**Required work:**
Starting with the line below that holds "Screen dimensions: 782x439" and stopping after the line that holds "the contacts icon", transcribe the lines exactly, leaving out all pictures.

**Supplied material:**

_ _ _ _ _

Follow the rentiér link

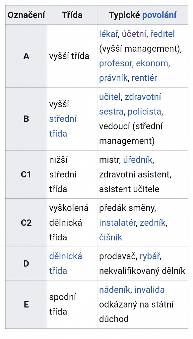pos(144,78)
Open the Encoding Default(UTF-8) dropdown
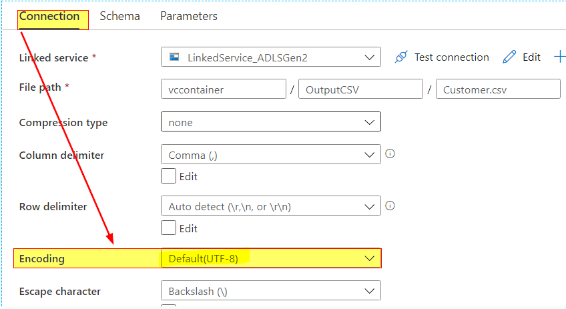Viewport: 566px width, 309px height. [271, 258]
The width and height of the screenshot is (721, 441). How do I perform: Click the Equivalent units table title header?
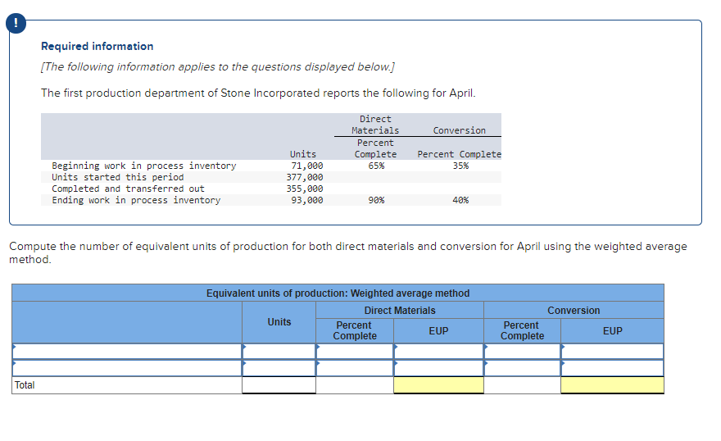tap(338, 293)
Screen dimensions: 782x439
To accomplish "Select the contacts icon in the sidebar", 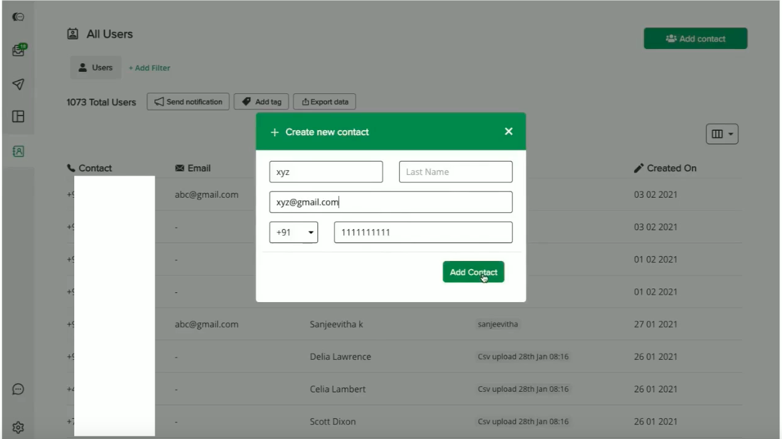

_ _ _ _ _

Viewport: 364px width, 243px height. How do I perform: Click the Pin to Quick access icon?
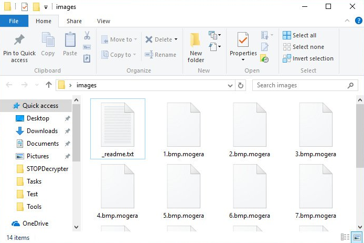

_ _ _ _ _

**Written response:**
Screen dimensions: 782x439
To accomplish "Select the contacts icon in the sidebar", 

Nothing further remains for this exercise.